Figure 3. HNF-4α plays a critical role in CYP2E1 gene expression.

(A) A schematic depiction of different human CYP2E1 promoter regions cloned into the pGL3-basic plasmid. The constructs were designated as CPY2E1-P-luc and its various deletion constructs CPY2E1-P1-luc to -P10. (B) Effects of HBx overexpression on promoter activities of different CYP2E1 promoter constructs and identification of a specific promoter region localized at −483∼−274 bp on the CYP2E1 gene 5′-flanking region upstream of the transcription start site which mediates the inhibition effect of HBx to repress CYP2E1 expression. HepG2 cells were cotransfected with one of the CYP2E1 promoter constructs and HBx expression plasmid or control plasmid. At 24 h post-transfection, cells were harvested for determination of relative luciferase activities. Results are expressed as percent of the corresponding control in the absence of HBx expression and represent mean±standard deviation. Results are expressed as percent of the corresponding untreated control cells and represent as mean±standard deviation; *, P<0.001 vs. construct CPY2E1-P7-luc. (C) Schematic representation of the consensus HNF4α binding element and its mutant forms on the human CYP2E1 gene promoter.

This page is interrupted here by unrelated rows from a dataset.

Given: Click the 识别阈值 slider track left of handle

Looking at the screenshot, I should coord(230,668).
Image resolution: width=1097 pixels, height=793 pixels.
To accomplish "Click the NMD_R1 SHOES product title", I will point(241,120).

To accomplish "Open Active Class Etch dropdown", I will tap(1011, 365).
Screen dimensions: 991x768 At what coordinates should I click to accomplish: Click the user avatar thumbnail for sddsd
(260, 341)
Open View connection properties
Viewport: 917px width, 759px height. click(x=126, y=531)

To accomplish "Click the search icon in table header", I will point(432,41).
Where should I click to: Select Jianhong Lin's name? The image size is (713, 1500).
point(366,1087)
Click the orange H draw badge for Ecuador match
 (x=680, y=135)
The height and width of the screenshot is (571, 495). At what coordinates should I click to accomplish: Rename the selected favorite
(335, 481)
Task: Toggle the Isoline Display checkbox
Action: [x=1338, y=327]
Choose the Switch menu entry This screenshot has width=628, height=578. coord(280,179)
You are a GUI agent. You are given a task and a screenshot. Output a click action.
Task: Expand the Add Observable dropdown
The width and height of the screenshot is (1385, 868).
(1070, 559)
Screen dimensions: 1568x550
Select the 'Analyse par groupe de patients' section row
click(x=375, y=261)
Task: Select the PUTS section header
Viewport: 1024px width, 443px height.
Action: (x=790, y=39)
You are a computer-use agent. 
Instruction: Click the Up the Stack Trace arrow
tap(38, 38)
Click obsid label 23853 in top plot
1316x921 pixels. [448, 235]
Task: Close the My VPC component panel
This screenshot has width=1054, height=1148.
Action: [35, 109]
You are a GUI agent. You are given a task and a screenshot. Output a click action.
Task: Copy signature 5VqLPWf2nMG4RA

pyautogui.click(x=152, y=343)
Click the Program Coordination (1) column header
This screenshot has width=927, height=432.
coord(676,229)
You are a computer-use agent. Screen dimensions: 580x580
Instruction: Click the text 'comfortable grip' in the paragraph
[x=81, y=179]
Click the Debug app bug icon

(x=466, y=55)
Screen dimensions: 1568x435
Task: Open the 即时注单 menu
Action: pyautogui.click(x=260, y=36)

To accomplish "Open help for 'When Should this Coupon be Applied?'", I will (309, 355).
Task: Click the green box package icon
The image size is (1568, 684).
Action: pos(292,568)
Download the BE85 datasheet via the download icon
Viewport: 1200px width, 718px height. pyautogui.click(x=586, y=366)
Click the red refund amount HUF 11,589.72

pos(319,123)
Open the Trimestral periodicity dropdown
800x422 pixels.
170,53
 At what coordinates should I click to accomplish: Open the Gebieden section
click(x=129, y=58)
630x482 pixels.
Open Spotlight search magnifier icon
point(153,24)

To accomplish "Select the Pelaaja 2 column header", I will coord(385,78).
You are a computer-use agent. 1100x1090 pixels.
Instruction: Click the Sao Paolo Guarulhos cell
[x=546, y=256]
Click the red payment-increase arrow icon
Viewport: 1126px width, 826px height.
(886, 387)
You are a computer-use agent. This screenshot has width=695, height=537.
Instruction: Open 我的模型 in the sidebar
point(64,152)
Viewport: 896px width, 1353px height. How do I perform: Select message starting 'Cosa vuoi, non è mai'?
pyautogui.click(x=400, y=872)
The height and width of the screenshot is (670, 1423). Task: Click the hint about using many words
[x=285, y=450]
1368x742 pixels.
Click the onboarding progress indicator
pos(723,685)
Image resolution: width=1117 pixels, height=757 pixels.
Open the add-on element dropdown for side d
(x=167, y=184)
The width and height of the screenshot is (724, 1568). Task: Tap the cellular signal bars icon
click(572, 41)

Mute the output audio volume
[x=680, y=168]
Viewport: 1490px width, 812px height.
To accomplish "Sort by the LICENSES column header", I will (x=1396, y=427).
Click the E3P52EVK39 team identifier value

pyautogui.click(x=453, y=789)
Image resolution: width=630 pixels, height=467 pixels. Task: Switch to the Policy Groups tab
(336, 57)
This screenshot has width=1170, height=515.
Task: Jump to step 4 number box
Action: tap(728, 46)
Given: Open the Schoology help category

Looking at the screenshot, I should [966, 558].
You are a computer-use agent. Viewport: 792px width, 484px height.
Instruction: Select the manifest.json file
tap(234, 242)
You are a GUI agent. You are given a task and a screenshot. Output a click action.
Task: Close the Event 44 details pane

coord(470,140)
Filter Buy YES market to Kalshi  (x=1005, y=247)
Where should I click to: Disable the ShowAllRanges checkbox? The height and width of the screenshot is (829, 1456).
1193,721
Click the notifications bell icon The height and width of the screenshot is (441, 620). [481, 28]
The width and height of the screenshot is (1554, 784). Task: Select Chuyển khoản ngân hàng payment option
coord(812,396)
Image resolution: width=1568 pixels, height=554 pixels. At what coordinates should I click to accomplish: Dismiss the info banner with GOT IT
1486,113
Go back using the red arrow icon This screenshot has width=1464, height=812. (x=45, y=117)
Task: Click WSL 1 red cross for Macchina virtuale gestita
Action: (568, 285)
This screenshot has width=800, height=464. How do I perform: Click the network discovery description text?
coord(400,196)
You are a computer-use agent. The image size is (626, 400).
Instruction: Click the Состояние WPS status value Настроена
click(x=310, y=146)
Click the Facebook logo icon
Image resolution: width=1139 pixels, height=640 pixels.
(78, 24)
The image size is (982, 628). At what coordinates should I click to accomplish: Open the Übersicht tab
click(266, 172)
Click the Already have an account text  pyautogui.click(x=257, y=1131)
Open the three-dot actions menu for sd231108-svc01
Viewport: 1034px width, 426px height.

Site-directed mutagenesis on HNF4α consensus binding was performed, and the mutant constructs were named pGL3-mut-HNF4α; (D) Effects of HNF4α binding site mutation on CYP2E1 promoter activity. (E–F) Effects of silencing HNF4α on endogenous HNF4α and CYP2E1 mRNA expression by real-time PCR, and (G) on their protein expressions by Western Blotting with β-action as internal control.